**WORK ITEM:**
The whole listing needs to be written out exactly, except for any images.

**TASK INPUTS:**
################
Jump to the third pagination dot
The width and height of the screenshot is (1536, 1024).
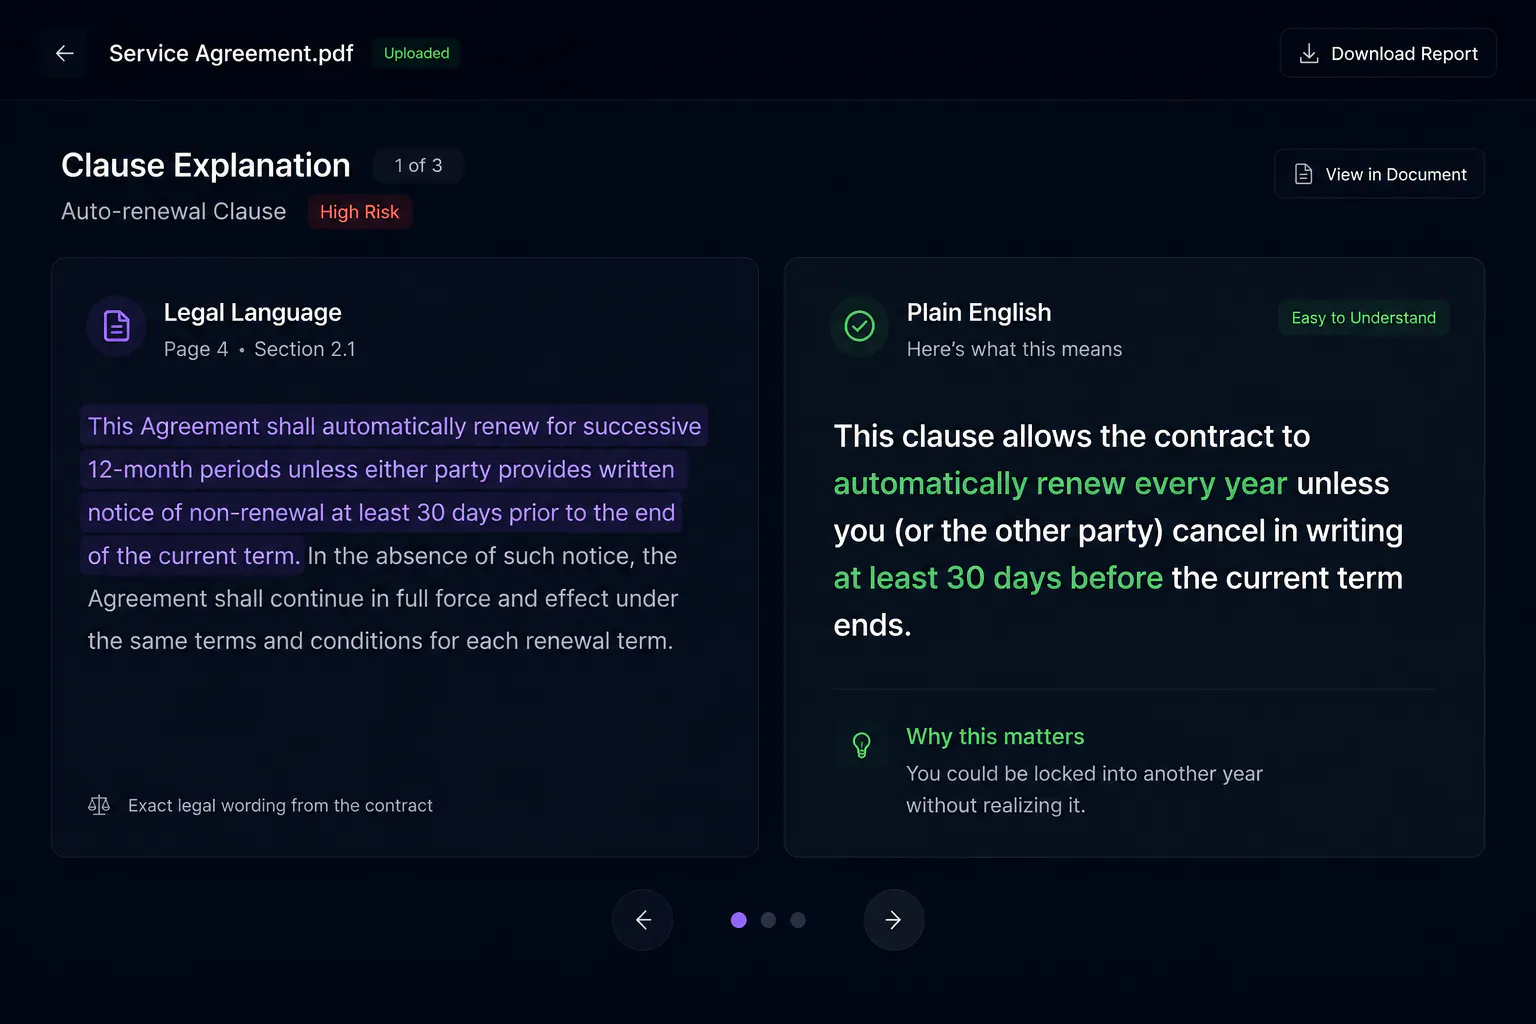(x=798, y=920)
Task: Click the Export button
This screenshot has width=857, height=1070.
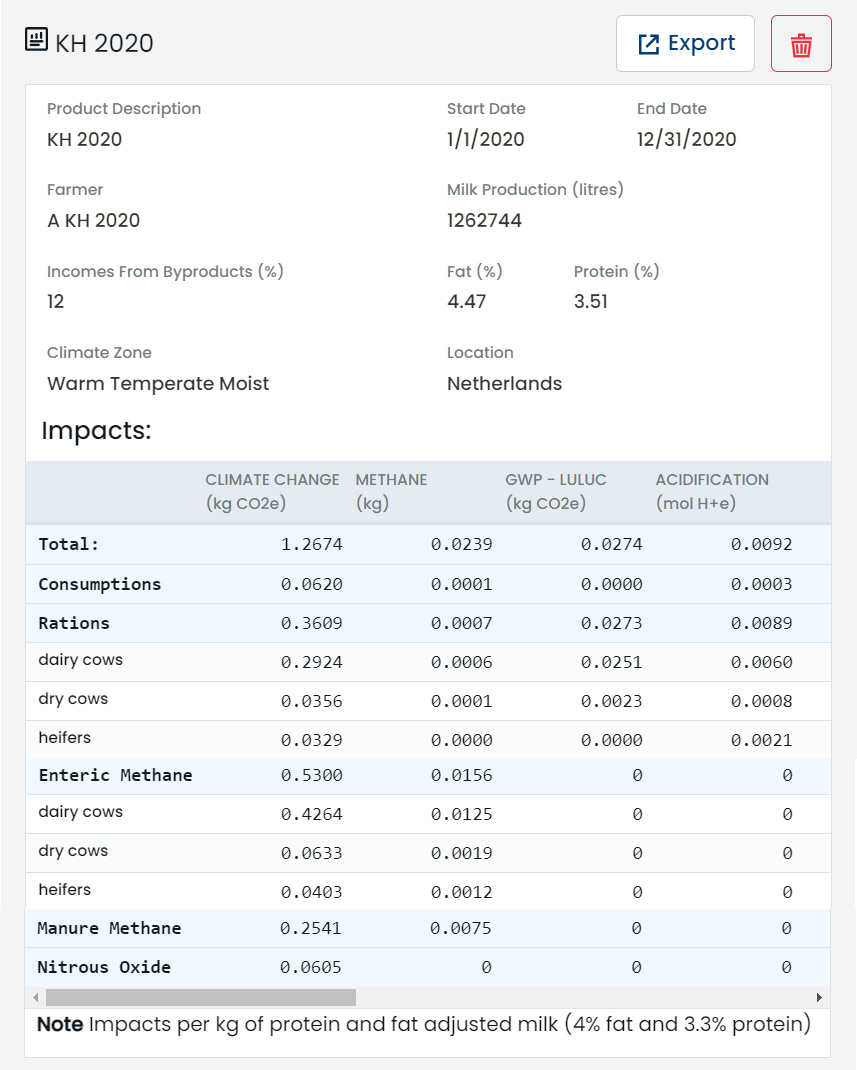Action: coord(685,44)
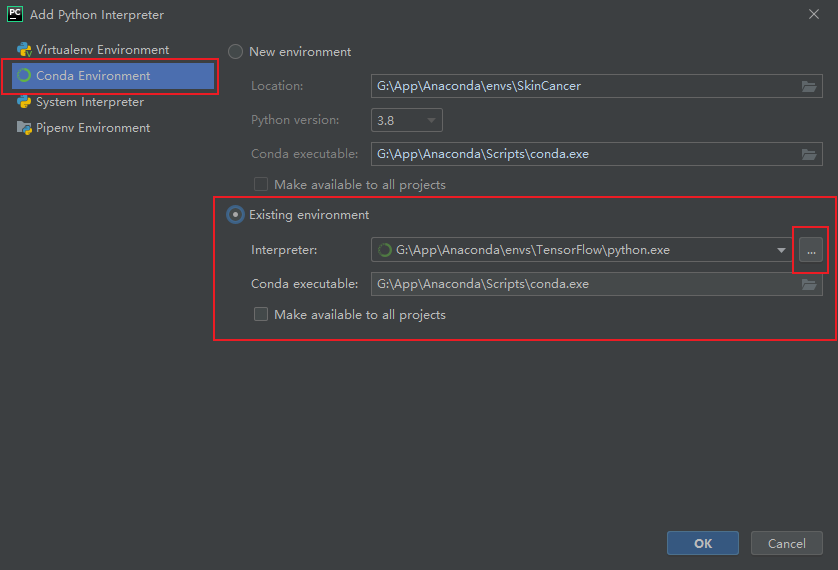Screen dimensions: 838x570
Task: Select the New environment radio button
Action: pos(236,52)
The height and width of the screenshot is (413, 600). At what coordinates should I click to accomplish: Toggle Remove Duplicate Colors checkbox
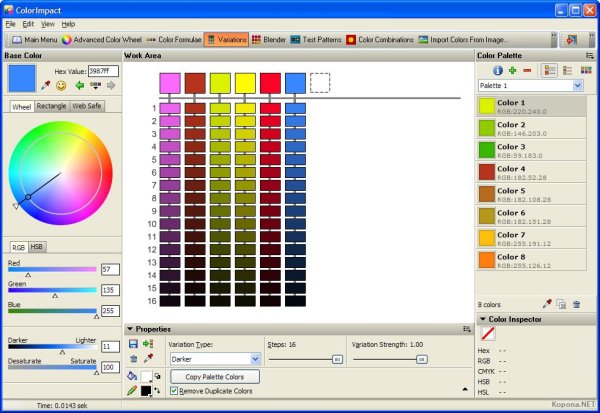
################
**WRITTEN SOLUTION:**
Jump to the third pagination dot
The width and height of the screenshot is (1536, 1024).
(x=798, y=920)
Task: Click the Export button
This screenshot has width=857, height=1070.
Action: coord(685,44)
Screen dimensions: 838x570
Task: Select the New environment radio button
Action: pos(236,52)
The height and width of the screenshot is (413, 600). At what coordinates should I click to accomplish: Toggle Remove Duplicate Colors checkbox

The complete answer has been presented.